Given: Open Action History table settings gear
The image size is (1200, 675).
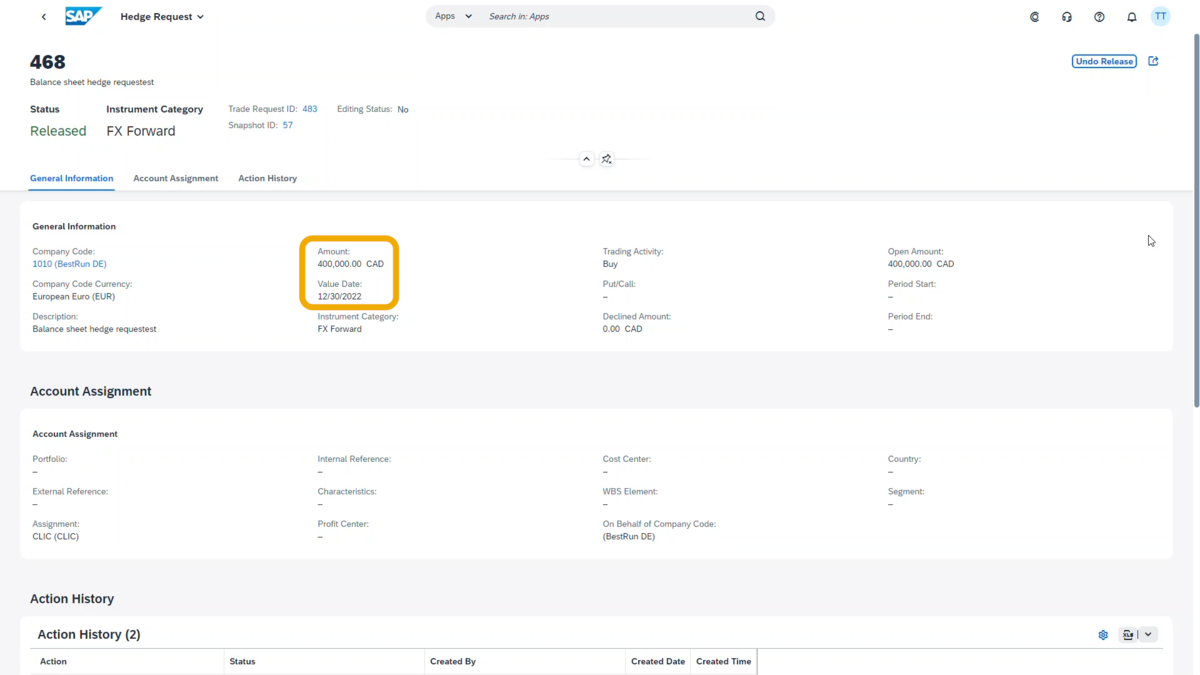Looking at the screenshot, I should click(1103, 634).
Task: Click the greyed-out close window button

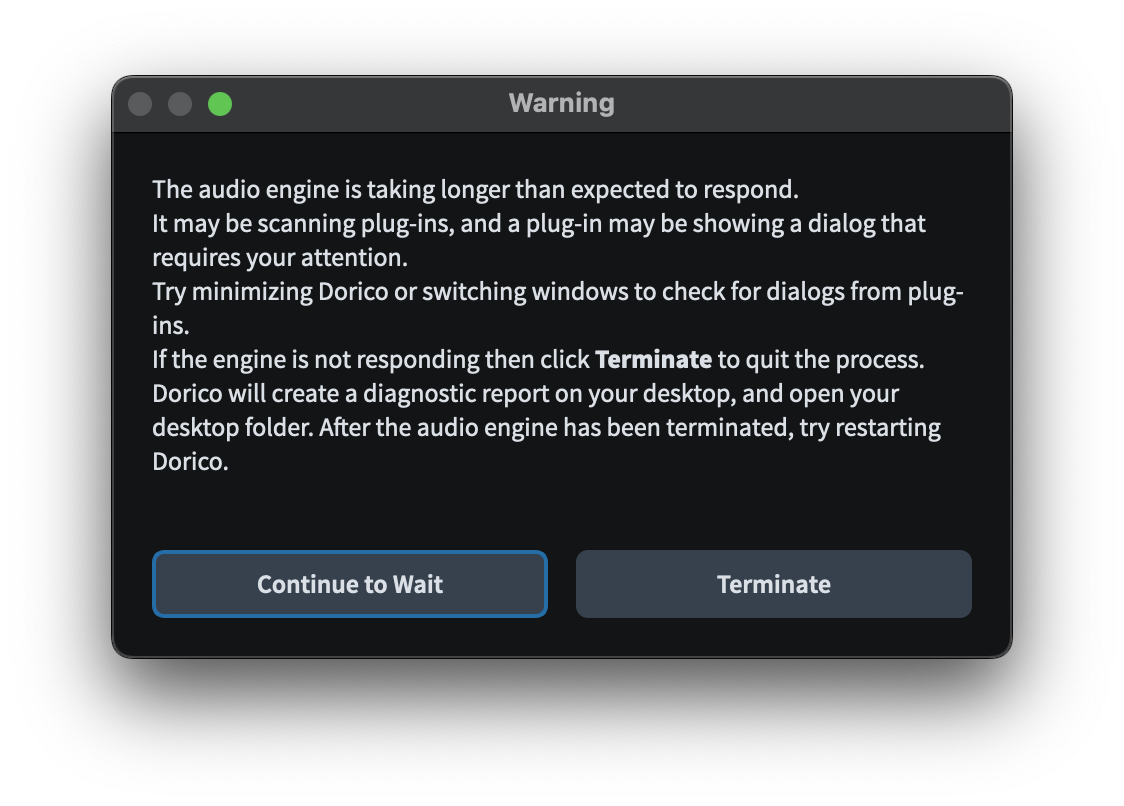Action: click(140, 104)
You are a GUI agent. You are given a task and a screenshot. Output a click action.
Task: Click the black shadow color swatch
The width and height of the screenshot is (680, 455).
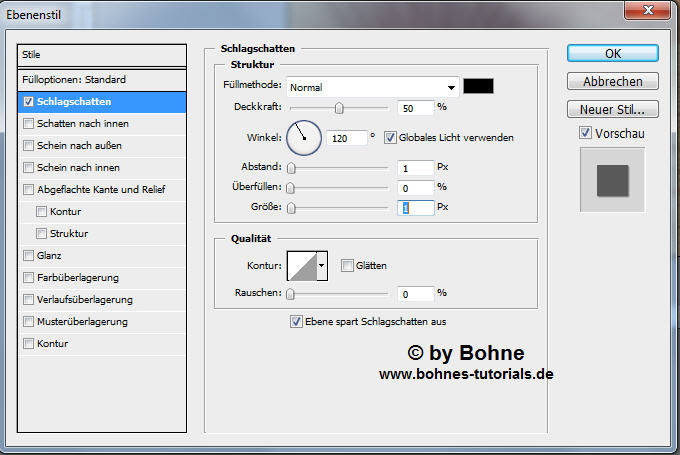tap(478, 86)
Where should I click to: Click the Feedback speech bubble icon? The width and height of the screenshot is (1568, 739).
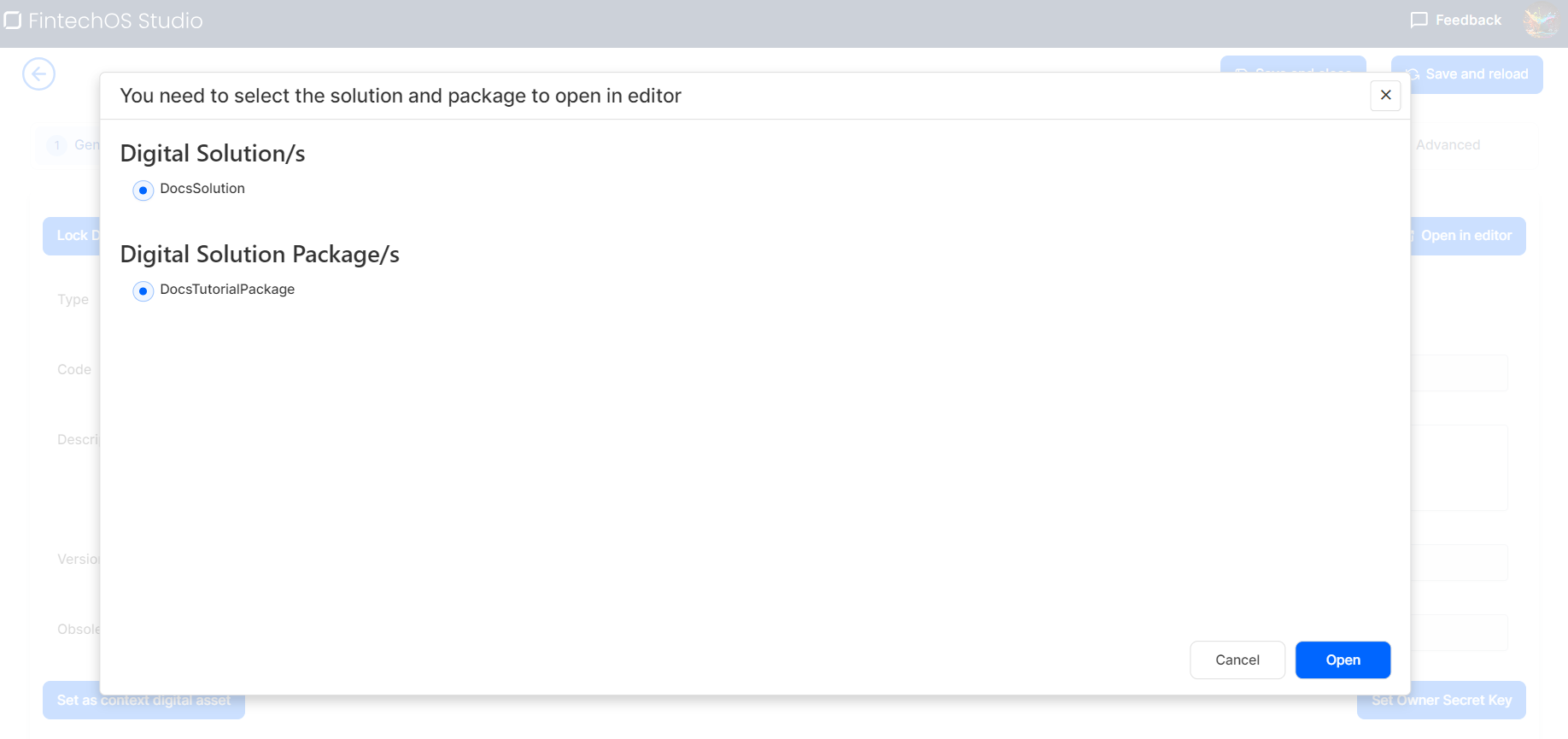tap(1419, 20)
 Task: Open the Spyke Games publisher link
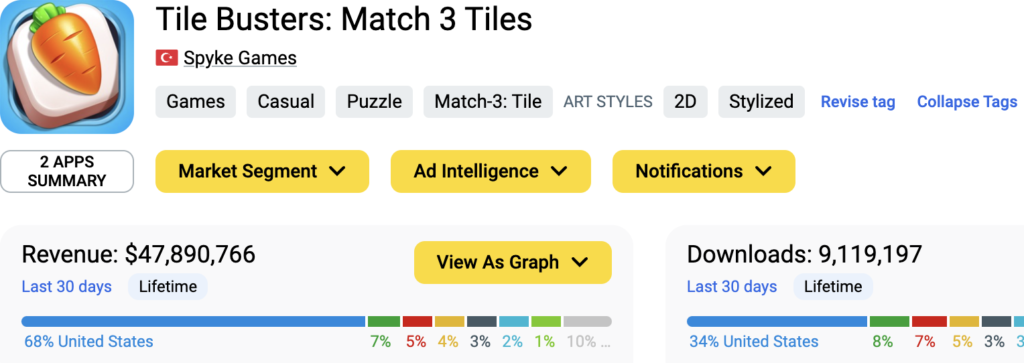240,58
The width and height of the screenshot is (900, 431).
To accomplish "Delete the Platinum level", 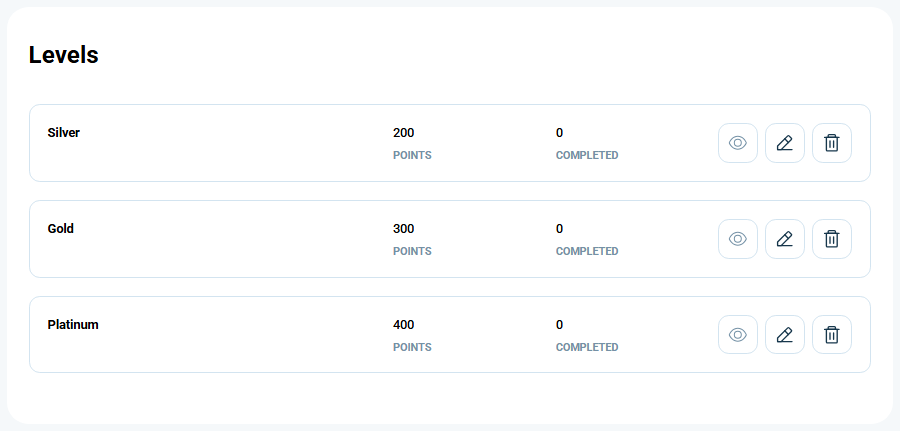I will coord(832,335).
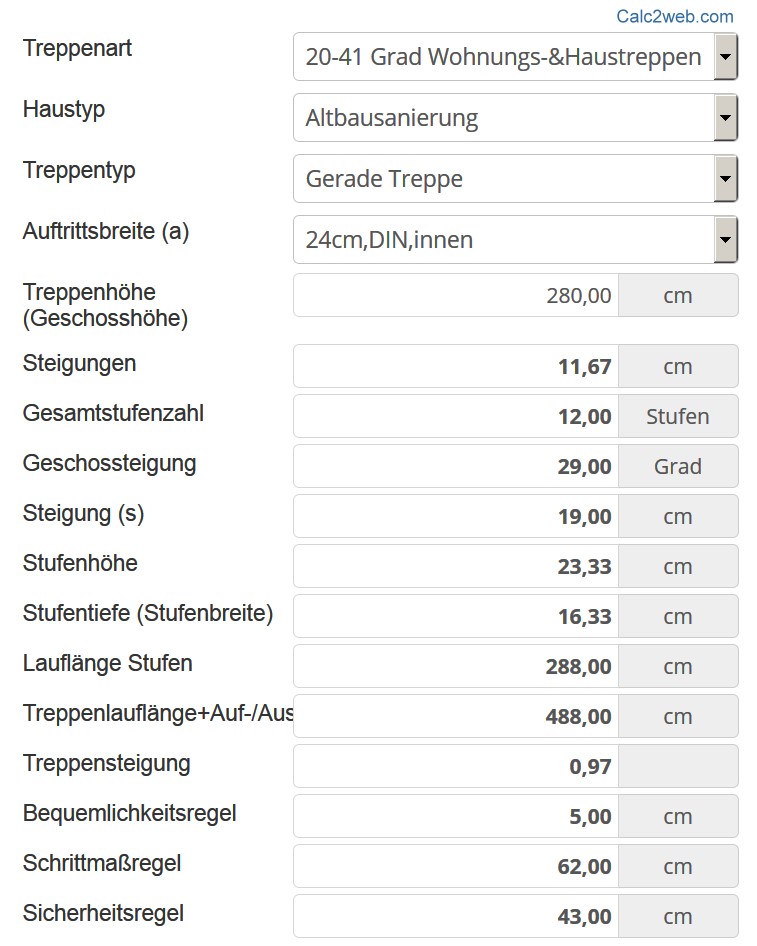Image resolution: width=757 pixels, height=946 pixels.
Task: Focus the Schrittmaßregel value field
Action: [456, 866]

(Task item) In the records above, everything from the line with "Task: Click the black shadow color swatch" down to the line with "The width and height of the screenshot is (900, 431)." must be duplicated exactly, both lines kept. Leave no pictures in.

(Answer for this exercise)
Task: Click the black shadow color swatch
The width and height of the screenshot is (680, 455).
tap(478, 86)
Where should I click to: Click the Feedback speech bubble icon? The width and height of the screenshot is (1568, 739).
tap(1419, 20)
 Task: Open the Spyke Games publisher link
240,58
The width and height of the screenshot is (900, 431).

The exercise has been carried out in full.